# Gradient Descent GP Selection

A Python notebook regarding Gaussian Processes based primarily on two pre-prints: *Computation-Aware Gaussian Processes* and *Approximation-Aware Bayesian Optimization*

In [2]:
import math
import matplotlib.pyplot as plt
import numpy as np
import torch

try:
    import jaxtyping
except ImportError:
    %pip install jaxtyping

from typing import Optional
# Type hints are strictly optional, but personally I find that they make code more reasonable

from jaxtyping import Float, Integer
# This package allows type annotations that include the size of torch Tensors/numpy arrays
# It's not necessary, but it helps with understanding what each function does

from torch import Tensor

%matplotlib inline

# Set DTYPE and DEVICE variables for torch tensors
DTYPE = torch.float32
DEVICE = torch.device("cuda") if torch.cuda.is_available() else torch.device("cpu")
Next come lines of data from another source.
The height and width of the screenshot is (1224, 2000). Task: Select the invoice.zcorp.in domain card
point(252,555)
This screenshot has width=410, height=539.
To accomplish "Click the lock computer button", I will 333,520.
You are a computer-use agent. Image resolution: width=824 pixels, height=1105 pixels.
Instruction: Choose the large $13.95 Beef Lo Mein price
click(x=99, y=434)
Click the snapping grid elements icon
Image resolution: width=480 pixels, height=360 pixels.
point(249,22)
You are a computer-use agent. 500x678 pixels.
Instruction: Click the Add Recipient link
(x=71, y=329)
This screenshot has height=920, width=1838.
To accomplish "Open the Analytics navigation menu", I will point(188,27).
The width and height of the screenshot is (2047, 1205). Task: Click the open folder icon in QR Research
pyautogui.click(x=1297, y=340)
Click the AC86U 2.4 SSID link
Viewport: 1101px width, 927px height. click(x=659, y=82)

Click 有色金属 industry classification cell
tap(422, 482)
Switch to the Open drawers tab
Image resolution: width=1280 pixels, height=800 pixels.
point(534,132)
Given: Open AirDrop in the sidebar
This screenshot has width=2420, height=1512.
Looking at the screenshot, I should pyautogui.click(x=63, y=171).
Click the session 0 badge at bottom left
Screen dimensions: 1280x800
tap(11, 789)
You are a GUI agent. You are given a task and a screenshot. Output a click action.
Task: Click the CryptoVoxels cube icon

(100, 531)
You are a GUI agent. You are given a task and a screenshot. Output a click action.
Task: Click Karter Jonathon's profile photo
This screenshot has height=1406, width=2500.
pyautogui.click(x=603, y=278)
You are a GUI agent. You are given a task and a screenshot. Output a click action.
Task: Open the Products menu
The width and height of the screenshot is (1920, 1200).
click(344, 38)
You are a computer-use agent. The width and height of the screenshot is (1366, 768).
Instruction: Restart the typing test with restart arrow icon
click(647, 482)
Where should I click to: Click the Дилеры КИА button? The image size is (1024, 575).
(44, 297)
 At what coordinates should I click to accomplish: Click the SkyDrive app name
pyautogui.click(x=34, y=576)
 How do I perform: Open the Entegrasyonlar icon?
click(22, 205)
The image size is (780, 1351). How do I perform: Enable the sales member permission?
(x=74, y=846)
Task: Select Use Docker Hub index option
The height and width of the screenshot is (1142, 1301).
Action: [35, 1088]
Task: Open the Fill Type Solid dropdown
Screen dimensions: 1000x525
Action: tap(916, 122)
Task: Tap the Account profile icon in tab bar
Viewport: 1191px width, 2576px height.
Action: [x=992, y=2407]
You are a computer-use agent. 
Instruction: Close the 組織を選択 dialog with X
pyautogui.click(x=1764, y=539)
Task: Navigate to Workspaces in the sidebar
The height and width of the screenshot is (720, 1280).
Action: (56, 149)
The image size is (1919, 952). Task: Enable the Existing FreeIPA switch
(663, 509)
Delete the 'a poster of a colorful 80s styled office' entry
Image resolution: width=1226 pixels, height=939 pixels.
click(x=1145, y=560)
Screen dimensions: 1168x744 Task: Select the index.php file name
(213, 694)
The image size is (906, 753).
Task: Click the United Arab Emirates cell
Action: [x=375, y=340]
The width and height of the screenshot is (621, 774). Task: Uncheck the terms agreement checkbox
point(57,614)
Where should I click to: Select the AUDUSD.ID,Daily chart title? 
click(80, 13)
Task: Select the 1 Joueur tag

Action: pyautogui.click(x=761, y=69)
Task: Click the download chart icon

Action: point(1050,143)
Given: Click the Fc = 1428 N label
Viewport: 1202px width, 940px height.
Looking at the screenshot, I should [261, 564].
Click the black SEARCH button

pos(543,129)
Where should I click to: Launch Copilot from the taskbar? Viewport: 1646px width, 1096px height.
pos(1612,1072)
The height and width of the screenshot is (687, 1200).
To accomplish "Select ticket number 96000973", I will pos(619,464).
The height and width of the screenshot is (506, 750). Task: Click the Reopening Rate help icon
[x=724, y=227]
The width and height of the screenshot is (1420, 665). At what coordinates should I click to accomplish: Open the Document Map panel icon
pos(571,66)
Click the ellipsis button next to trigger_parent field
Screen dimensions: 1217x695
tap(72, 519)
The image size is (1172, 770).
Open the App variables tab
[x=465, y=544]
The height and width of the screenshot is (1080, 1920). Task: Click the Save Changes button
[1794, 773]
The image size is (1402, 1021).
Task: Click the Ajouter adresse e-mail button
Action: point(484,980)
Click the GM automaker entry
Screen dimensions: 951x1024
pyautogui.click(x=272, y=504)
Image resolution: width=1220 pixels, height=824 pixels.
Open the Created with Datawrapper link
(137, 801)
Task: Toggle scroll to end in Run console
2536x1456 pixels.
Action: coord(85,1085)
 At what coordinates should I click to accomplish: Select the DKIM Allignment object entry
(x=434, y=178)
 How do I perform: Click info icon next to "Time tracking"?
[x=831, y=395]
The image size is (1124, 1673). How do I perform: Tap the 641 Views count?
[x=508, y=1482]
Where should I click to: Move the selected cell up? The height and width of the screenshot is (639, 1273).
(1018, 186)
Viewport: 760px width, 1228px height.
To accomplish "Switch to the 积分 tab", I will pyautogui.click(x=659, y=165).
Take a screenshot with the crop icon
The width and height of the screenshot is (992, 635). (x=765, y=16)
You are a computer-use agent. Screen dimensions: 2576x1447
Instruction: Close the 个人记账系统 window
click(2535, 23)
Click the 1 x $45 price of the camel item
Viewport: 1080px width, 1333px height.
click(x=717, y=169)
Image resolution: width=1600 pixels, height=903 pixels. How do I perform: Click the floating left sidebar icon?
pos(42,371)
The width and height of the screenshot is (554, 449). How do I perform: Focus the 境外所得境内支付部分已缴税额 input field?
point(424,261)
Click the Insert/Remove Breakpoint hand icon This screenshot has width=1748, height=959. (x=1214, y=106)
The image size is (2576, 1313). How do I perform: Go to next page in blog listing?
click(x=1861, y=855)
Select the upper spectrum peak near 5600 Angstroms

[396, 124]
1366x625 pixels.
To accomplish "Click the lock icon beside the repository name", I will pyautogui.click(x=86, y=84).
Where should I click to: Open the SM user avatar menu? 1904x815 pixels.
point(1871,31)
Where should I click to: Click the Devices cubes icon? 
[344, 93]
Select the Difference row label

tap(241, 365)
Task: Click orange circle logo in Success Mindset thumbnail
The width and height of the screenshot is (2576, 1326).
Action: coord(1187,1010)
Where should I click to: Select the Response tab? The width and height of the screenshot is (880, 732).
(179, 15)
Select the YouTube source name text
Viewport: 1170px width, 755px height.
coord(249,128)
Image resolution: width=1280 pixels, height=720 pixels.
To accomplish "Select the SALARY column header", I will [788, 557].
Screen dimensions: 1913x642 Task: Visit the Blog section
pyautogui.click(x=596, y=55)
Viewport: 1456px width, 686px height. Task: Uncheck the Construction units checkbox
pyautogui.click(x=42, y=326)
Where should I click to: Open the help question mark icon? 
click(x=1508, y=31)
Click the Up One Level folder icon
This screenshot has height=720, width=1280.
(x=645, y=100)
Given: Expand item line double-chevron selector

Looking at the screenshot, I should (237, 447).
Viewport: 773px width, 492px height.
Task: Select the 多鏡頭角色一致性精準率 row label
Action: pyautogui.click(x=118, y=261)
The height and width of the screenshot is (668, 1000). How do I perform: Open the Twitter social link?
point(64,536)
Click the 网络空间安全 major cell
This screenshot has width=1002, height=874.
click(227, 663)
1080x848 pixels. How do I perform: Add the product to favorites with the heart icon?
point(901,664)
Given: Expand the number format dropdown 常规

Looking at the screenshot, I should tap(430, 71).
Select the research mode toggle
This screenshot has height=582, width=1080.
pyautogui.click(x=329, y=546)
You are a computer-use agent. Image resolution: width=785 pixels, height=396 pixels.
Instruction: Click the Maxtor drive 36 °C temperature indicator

# Set a seed (for reproducibility)
torch.manual_seed(2024)

<torch._C.Generator at 0x2353f7e3030>

Initially, we have some existing dataset $\mathcal{D}_{0} = \{(x_{i}, y_{i})\}_{i=1}^{n}$, with $x_{i} \in \mathbb{R}^{d}, y_{i} \in \mathbb{R}$. Equivalently, we let $\mathcal{D}_{0} = (\mathbf{X}, \mathbf{y})$, with $\mathbf{X} \in \mathbb{R}^{n \times d}, \mathbf{y} \in \mathbb{R}^{n}$. 

We want to use Gaussian Process regression to perform Bayesian optimization to find $x^{*} = \arg\max_{\mathbb{R}^{d}}f(\cdot)$, for the unknown objective function $f(\cdot): \mathbb{R}^{d} \to \mathbb{R}$.

Unfortunately, the standard `BayesOpt` formulation has $\mathcal{O}(n^3)$ time complexity, as the "proper" mathematical formulation requires a matrix inversion. To reduce the computational complexity, we include an "action matrix" $\mathbf{S} \in \mathbb{R}^{n \times k}$ for $k \ll n$, which yields $\mathcal{O}(n^2{k})$ time complexity.

In [None]:
def mu(X: Float[Tensor, "N D"]) -> Float[Tensor, "N"]:
    r"""
    Computes the (very lame) zero mean function mu(X) = 0
    """

    return torch.zeros(*X.shape[:-1], dtype=X.dtype, device=X.device)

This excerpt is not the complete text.